The report, titled “The Impact of Climate Change on Montana’s Agricultural Economy,” was compiled by Thomas Michael Power and Donovan S. Power of Power Consulting Inc.
In it, the authors write that Montana’s temperature will increase by 4 to 5 degrees by 2055, with more precipitation hitting the state but during the winter months, and in the form of rain, not snow.
This means less snowpack and any runoff at all will come earlier in the spring.
“Disease and beetle kill will increase as the temperature increases and the summer moisture decreases and the native trees are too stressed to resist,” the reports reads. “The very composition of our forests will change causing the loss of the white bark pine and a transition from Ponderosa Pine and Douglas-fir to spruce-fir. The grasslands of Montana will convert to sagebrush and other scrub brush dominant species.”
Shorter, warmer, wetter winters could allow for an increased wheat harvest, but the researchers predict the higher temperatures and depletion of nitrogen in the soil – from the plants growing too fast in early spring – could decrease wheat yields regardless.
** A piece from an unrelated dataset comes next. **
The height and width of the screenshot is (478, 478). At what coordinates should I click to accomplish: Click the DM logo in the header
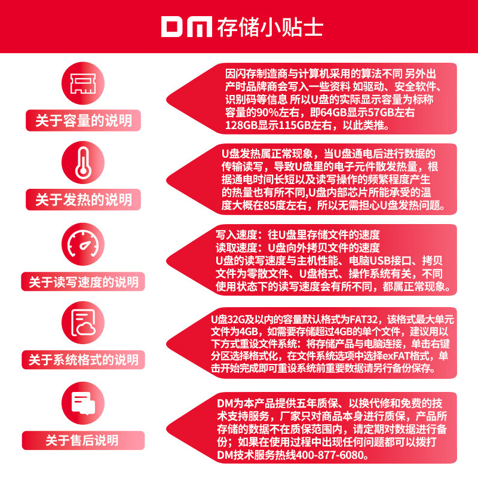(186, 27)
This future isn’t set in stone, but officials in Montana’s agricultural scene say that such concerns are behind their push for more diversified, drought-resistant crops throughout the state.
“I’m really pleased that [the Montana Farmers Union] did the report. I’m looking forward to more information,” Ron de Yong, director of the state Department of Agriculture, said in an interview last week. “Things are changing and we need to learn as much as we possibly can.”
De Yong said climate change concerns have been the focus of a collaboration between Montana State University and the University of Montana, leading to seminars with producers to understand which questions they need answered.
Chris Christiaens, legislative and project specialist for MFU, said there has been a push in the last 18 months to educate producers on the importance of diversifying their crops.
Farmers are also trying to get their crops in earlier to take advantage of wet weather in the early spring, but that leaves them open to frost damage. Christiaens said the winter wheat is already out of dormancy with the warm spring so far, but if it turns cold again, a snowstorm could smother the crop.
“There’s something certainly different,” Christiaens said. “So we’re saying if you want to stay in business, think about diversifying, think about crops that are more drought resistant.”
In the Flathead, a change in the climate might mean fewer dry-land farms or new crops in the fields, according to Patricia McGlynn, MSU extension agent. A strong American dollar as well as a glut of wheat on the international market are other economic challenges, she said.
A majority of valley farmers also face another headwind, McGlynn said, because 60 percent of the agricultural land in Flathead County is leased. That adds an extra level of financial pressure to farmers who have to pay a landlord and deal with drought conditions, she said.
McGlynn also said there are hundreds of models to predict climate change scenarios so this report isn’t the end-all, but it “may serve as a wake-up call to those who have been denying that climate change is happening.”
Christiaens said the effort to get industrial hemp into Montana’s fields holds potential; de Yong said research into the crop is moving forward through the federal Farm Bill. De Yong said Montana farmers should also look at more oil-seed crops.
Another potential solution would be agricultural carbon sequestration, meaning that farmers would leave the soil in tact and not release the carbon to the air instead of tilling the soil. A conservation stewardship program within the Farm Bill pays for such aspects, de Yong said, but otherwise there’s little incentive for farmers to work their fields this way.
“The market’s going to pay you the same amount for the bushels you produce. They don’t pay you for doing it right,” de Yong said. “In order to actually help the producers stay in business, we really should be incentivizing doing it right because the market’s not going to pay.”
The next Farm Bill is up in three years, he said, and this will likely be part of the conversation. If they want to stay in business, farmers are going to have to consider change, he said.
“Producers have an ability to adapt quite well,” de Yong said. “If we get more reports, more information to help the producers adapt, it won’t be as dire, but we’re going to have to be smart about this.”